We’d buried Tommy that afternoon in a beautiful spot overlooking the reservoir, and I liked to think he’d found some kind of peace. The funeral was over, and everyone had gone back to my place for comfort food. Everyone but me. I was still standing near the grave, with the shiny casket all flower-strewn on its stand above a thinly disguised hole in the ground. Myrtle was sleeping on my feet. She was wearing her pink plush jacket, and I was huddling into my long wool coat. The leaves were mostly gone, trees bare, and the breeze was brisk.
I felt him before I saw him. Mason. He walked up to stand beside me, his hands in his coat pockets.

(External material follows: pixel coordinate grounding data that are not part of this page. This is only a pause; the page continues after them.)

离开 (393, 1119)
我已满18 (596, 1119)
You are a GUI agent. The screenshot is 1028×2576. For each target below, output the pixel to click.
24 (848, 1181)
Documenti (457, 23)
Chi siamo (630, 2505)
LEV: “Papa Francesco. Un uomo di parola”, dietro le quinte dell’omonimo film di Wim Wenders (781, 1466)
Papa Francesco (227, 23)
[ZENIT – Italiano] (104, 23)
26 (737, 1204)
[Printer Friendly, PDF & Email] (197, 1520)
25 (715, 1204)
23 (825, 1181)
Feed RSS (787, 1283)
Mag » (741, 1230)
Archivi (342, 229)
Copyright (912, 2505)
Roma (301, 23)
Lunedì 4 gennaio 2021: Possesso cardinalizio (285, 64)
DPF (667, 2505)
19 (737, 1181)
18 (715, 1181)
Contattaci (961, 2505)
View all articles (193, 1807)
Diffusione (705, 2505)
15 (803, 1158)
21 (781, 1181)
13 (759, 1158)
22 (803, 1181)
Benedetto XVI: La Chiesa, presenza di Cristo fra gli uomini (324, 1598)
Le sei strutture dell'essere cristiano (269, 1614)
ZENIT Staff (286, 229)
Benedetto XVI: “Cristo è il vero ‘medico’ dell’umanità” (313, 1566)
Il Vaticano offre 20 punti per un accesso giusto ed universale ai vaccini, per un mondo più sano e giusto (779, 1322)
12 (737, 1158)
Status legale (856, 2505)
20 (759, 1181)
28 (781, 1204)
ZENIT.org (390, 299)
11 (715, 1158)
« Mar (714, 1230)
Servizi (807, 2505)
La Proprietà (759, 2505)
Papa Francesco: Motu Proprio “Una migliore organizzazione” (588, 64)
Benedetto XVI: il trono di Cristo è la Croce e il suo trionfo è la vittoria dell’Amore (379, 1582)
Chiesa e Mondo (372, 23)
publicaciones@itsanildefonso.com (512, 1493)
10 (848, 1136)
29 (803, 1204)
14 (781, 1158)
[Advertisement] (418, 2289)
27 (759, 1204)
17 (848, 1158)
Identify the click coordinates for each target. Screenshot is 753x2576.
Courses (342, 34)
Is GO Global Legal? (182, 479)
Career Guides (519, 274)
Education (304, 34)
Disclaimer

“I thought you’d left,” I said.
“You thought wrong.” He slid an arm around my shoulders. Friendly, supportive. Also warm and strong. “You okay?” he asked.
“Yeah. Yeah, actually, I am. How about you?”
“A little sore still.” He put a hand on his belly, where he’d been stabbed, as he said it. “But it’s healing fast.”
“Good.” I drew a breath, sighed it out again. “You believe there’s an afterlife, Mason?”
“Hard not to, after what we witnessed, isn’t it?”
“Yeah. Yeah it is.” I blinked, and looked up at him. “I’d like to think Tommy’s found some peace.”
“It feels peaceful here. Maybe that’s a sign that you’re right.”
“I hope so.” I turned around, and he did, too, and we started walking slowly toward our cars, the only two left in the cemetery. “What did you decide to tell the family?” I asked. When I’d visited him in the hospital, he’d still been wrestling with that question.